Photo © Margo Berdeshevsky
Photo © Margo Berdeshevsky

And so even as a woman in the city of light, I run away sometimes to the alleys of different cities. Trying to see my world newly, differently. I go to one of the cities known mostly for its darkness. Its dangerous streets. I run away for a few weeks to Napoli, to wander.

Photo © Margo Berdeshevsky
Photo © Margo Berdeshevsky

I look for reflections. Different ones.

Photo © Margo Berdeshevsky
Photo © Margo Berdeshevsky

I look for a translucent moment, for something I may call “presence.” Even if only in my own montage.

Photo © Margo Berdeshevsky
Photo © Margo Berdeshevsky

I wander through its darkness. Suddenly I think of “Pagliacci” — and how that clown drowned in his own tears. I find that the opera is in town, and I go to applaud it.

Photo © Margo Berdeshevsky
Photo © Margo Berdeshevsky

I know—there’s no hiding place. Not in these times. Not in these days. As E.M. Forster reminded in his “Room With a View” : “We cast a shadow on something wherever we stand, and it is no good moving from place to place to save things; because the shadow always follows. Choose a place where you won’t do harm – yes, choose a place where you won’t do very much harm, and stand in it for all you are worth, facing the sunshine.”

I return to Paris and I stare at a deep dreamer, resting on his accordion in a park across from Notre Dame. I want him to wake up and play—so I can dance. He keeps on dreaming.

Photo © Margo Berdeshevsky
Photo © Margo Berdeshevsky

I return to a favorite neighborhood. Enter its dim corner where a friend’s child is stepping into the firelights of belief for maybe a first time. To explore a light. Or even that very dangerous word, these days—a faith. And I want to give it no name at all. And no religion. I just wish to watch. With what hope I have left, for something more to love.

child steps into the fire-lights of beliefs
Photo © Margo Berdeshevsky

And I remind myself how lovely it is just to say “I love you,” in French. I whisper it, all day, and all night.

Photo © Margo Berdeshevsky
Photo © Margo Berdeshevsky

 

 

And before I sign this letter, I will quote one of the great cynics and contrarians of all time.

 

 

 If you can’t get rid of the skeleton in your closet—you’d best teach it to dance. [GBS]

 

 

skeleton

with much care, as ever,
Margo

MARGO BERDESHEVSKY:

http://margoberdeshevsky.blogspot.com

Interview @ Poetry International:
 
https://pionline.wordpress.com/2014/01/21/a-poets-bakers-dozen-interview-with-margo-berdeshevsky/

 Amazon Author page:
 http://amazon.com/author/margoberdeshevsky

margo's books_mbb

4 comments

  1. I know some of you story, Margo, and am enchanted to see how you turn events into art. Dazzling. I have one comment about love being dead, though: maybe, maybe, romantic love, maybe, likely, agape, but there is also love for children and that flourishes.

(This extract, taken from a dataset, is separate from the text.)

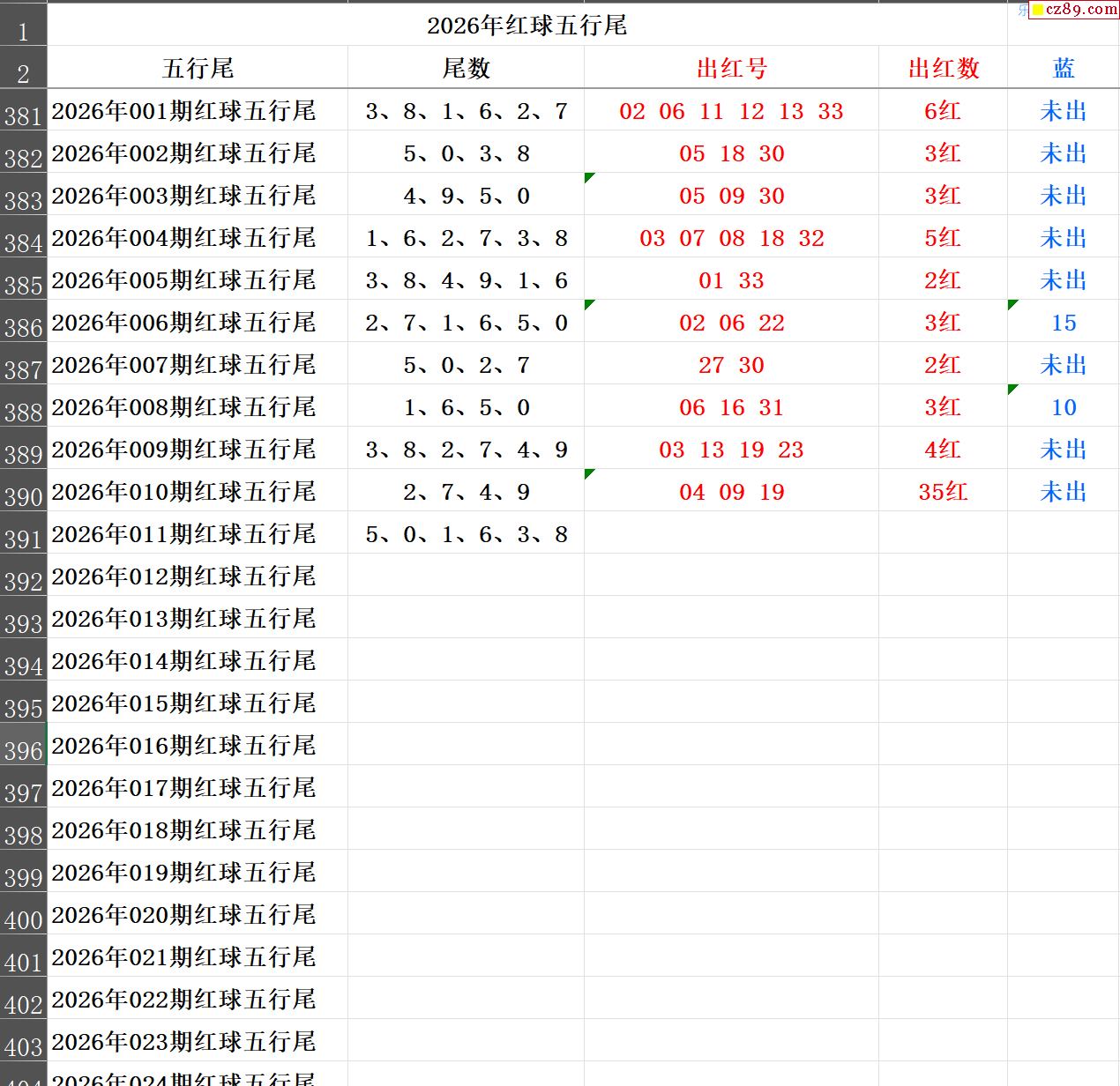Click the blue 15 cell in row 386
The width and height of the screenshot is (1120, 1086).
click(x=1063, y=323)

  2. Thank you so much for taking me on your journey, Margo. What a unique guide you are.
    Do not worry about love. She’s an immortal Goddess. Her Troys may have been destroyed on the material plane, but she is very much involved in deciding which part of creation and humanity will survive the present onslaught…
    Onward with the poetic life. As Shelley said:
    “The most revolutionary deed is to lead a poetic life.”